### What you need to do
Give back the lines of the records exactly, starting at the first and ending at the one with "Click the Edit opening and ending pencil icon".

[Extracted information Boundary: Start]

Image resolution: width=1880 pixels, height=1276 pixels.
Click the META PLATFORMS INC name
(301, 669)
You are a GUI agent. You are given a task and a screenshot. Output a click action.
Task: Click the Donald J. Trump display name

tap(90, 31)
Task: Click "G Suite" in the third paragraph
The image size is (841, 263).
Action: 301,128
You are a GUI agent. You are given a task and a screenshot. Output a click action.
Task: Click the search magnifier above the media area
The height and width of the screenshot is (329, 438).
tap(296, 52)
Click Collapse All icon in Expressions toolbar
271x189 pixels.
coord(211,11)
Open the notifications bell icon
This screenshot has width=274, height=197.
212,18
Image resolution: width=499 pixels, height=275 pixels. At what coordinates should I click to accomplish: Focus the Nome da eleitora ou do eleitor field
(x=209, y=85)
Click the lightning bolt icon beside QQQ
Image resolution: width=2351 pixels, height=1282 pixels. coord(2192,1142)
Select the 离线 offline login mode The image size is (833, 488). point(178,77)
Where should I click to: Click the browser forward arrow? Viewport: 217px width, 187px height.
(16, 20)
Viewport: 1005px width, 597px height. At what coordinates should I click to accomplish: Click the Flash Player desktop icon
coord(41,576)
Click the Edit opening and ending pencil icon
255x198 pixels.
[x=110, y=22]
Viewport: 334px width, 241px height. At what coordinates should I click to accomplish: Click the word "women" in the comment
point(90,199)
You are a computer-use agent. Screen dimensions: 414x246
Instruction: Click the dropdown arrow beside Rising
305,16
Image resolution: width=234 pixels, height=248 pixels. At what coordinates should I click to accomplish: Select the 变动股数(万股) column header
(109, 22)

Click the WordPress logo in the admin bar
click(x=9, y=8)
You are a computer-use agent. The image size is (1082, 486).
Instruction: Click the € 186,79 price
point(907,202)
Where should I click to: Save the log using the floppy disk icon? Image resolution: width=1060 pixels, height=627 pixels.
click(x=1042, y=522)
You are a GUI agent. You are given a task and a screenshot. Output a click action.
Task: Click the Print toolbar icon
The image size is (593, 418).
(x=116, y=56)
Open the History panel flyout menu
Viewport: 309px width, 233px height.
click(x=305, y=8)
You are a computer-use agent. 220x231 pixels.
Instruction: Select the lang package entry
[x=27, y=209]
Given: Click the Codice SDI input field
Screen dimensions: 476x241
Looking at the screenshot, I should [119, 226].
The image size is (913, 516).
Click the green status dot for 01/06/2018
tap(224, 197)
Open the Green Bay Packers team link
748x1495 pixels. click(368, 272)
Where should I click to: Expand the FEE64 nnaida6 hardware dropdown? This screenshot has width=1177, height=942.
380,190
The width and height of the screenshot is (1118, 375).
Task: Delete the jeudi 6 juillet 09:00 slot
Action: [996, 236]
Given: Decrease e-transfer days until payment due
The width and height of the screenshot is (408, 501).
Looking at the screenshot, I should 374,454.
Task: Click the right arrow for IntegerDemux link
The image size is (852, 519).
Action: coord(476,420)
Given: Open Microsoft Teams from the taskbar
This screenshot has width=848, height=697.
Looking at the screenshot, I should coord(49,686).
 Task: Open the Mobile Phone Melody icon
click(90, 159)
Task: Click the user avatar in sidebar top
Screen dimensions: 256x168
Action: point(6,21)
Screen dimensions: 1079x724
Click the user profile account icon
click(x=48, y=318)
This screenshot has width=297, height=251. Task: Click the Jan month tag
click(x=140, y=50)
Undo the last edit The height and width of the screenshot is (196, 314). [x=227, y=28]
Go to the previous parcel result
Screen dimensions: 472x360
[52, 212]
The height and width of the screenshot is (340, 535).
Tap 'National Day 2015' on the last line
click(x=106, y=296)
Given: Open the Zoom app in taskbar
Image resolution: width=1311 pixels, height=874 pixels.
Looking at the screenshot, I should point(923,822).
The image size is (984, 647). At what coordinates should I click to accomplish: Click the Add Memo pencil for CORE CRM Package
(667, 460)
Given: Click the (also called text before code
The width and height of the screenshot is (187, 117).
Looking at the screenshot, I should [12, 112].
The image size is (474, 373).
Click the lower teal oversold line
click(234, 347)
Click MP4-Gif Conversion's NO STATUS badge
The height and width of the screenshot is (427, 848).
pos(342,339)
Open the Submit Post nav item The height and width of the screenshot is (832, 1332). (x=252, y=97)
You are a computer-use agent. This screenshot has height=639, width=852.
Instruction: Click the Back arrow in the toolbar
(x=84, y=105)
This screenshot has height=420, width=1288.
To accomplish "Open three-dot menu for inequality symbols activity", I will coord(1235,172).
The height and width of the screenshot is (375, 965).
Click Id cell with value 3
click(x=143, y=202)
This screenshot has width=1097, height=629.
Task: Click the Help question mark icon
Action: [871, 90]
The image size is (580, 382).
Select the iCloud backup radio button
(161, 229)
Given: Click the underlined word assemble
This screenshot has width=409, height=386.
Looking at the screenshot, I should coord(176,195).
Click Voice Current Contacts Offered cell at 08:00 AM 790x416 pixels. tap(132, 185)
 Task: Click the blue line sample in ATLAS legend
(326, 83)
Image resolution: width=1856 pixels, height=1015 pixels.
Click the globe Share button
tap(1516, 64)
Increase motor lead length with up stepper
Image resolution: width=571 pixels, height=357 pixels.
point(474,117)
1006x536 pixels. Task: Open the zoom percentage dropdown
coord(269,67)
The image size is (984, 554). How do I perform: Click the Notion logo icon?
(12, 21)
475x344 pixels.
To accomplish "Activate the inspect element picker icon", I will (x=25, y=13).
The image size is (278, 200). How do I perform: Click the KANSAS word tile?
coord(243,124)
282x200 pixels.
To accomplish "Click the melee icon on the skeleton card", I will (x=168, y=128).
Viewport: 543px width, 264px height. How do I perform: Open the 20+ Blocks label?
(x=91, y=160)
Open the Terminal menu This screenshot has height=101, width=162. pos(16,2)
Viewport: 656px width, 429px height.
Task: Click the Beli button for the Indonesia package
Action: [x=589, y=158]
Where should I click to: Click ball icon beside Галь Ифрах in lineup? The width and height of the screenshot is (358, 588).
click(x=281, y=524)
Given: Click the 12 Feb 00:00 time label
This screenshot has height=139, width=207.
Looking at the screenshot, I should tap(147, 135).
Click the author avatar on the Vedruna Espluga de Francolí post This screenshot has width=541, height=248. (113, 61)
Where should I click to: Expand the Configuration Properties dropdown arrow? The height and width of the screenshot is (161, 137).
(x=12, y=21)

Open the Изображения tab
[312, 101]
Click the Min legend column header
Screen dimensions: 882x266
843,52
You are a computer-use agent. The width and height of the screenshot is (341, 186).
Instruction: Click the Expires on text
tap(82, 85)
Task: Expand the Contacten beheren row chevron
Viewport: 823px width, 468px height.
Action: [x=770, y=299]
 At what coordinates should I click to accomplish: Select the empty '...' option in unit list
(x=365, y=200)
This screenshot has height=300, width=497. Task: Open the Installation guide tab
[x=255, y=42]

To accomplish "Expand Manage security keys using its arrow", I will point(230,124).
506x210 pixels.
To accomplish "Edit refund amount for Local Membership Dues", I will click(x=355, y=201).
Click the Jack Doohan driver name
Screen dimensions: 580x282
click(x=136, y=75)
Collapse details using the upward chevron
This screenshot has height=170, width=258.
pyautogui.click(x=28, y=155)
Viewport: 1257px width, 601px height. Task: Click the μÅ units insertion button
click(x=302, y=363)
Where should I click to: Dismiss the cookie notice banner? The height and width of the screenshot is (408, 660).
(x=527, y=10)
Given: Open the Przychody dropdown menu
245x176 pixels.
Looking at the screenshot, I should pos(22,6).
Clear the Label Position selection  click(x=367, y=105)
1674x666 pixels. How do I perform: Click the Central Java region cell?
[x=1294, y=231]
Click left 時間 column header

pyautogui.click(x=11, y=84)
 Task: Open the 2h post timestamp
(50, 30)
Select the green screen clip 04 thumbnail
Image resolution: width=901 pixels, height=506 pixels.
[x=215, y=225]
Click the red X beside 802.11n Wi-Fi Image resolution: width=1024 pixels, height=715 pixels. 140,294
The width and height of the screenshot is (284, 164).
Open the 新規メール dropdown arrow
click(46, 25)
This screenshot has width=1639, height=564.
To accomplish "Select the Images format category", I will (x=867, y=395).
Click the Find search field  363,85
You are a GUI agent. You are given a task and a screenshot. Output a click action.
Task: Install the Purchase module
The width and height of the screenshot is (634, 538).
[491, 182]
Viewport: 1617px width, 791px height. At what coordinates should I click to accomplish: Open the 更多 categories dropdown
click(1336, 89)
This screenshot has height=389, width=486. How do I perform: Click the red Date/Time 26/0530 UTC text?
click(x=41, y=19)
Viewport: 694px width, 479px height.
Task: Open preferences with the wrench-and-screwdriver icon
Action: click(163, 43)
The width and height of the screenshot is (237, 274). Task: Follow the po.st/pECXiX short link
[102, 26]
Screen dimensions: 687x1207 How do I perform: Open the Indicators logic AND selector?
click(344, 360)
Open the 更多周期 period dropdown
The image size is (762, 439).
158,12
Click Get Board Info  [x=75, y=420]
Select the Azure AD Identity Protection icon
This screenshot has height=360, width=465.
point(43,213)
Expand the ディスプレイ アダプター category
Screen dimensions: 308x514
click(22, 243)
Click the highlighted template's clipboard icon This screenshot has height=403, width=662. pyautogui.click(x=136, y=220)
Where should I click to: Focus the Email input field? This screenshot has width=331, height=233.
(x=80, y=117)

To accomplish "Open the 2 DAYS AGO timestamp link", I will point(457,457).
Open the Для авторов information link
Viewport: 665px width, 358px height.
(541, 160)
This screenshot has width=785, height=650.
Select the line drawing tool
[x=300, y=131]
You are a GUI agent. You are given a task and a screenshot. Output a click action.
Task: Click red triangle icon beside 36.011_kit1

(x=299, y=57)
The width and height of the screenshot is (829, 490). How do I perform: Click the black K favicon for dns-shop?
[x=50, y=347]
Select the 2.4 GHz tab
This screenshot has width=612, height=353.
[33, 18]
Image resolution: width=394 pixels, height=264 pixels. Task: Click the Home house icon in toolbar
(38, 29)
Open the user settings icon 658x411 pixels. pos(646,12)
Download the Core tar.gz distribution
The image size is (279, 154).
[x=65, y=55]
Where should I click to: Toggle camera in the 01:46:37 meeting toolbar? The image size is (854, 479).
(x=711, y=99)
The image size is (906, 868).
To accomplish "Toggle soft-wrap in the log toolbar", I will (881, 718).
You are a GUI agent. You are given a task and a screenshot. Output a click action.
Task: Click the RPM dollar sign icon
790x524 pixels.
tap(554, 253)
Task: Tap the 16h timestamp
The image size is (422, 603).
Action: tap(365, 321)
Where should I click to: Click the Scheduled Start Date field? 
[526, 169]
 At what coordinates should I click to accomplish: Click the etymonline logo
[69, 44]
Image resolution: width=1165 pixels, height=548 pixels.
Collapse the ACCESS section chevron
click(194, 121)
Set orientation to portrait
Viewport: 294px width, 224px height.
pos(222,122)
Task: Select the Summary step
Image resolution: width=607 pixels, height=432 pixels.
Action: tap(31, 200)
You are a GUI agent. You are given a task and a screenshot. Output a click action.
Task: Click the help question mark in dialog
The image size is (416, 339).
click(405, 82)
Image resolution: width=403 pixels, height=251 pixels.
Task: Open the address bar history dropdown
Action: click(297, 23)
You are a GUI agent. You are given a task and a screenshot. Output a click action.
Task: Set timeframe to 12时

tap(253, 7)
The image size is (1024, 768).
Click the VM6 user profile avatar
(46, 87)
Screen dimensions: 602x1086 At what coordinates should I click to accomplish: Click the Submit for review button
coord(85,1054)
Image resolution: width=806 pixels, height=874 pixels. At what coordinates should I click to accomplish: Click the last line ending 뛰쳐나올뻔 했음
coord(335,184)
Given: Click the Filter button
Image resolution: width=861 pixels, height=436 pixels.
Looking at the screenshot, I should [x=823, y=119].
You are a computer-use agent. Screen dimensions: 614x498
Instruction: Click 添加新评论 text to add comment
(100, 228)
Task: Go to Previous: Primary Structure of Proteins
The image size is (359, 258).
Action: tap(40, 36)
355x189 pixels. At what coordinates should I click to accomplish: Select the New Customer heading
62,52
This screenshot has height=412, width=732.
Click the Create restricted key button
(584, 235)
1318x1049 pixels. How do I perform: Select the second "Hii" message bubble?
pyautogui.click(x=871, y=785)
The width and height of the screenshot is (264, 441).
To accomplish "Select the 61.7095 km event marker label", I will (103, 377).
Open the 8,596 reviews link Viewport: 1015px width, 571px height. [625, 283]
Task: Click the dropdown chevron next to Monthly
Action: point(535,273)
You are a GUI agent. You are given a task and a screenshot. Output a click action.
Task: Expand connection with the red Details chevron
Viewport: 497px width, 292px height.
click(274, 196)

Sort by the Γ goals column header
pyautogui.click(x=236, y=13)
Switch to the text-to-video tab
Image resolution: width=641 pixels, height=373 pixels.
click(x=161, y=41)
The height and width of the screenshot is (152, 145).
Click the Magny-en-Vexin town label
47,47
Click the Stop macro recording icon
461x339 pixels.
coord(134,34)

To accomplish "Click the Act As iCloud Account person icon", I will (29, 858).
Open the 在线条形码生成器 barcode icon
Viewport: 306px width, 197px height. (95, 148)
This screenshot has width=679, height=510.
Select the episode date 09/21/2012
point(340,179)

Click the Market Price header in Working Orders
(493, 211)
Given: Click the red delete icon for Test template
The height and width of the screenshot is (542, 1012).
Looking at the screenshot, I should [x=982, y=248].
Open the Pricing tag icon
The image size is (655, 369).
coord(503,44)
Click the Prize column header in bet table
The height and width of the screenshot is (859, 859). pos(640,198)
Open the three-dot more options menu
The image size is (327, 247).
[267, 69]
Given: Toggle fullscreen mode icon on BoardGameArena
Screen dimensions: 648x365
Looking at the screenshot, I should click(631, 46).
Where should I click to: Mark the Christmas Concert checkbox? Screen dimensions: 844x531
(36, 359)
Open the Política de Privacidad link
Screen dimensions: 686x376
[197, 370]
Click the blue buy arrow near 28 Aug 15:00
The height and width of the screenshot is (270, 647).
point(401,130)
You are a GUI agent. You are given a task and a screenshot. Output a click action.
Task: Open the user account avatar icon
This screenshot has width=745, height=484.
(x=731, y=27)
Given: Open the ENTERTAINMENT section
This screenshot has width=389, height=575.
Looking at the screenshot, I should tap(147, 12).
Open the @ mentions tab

[Extracted information Boundary: End]

### Task answer
Image resolution: width=1880 pixels, height=1276 pixels.
Click the META PLATFORMS INC name
(301, 669)
You are a GUI agent. You are given a task and a screenshot. Output a click action.
Task: Click the Donald J. Trump display name

tap(90, 31)
Task: Click "G Suite" in the third paragraph
The image size is (841, 263).
Action: 301,128
You are a GUI agent. You are given a task and a screenshot. Output a click action.
Task: Click the search magnifier above the media area
The height and width of the screenshot is (329, 438).
tap(296, 52)
Click Collapse All icon in Expressions toolbar
271x189 pixels.
coord(211,11)
Open the notifications bell icon
This screenshot has width=274, height=197.
212,18
Image resolution: width=499 pixels, height=275 pixels. At what coordinates should I click to accomplish: Focus the Nome da eleitora ou do eleitor field
(x=209, y=85)
Click the lightning bolt icon beside QQQ
Image resolution: width=2351 pixels, height=1282 pixels. coord(2192,1142)
Select the 离线 offline login mode The image size is (833, 488). point(178,77)
Where should I click to: Click the browser forward arrow? Viewport: 217px width, 187px height.
(16, 20)
Viewport: 1005px width, 597px height. At what coordinates should I click to accomplish: Click the Flash Player desktop icon
coord(41,576)
Click the Edit opening and ending pencil icon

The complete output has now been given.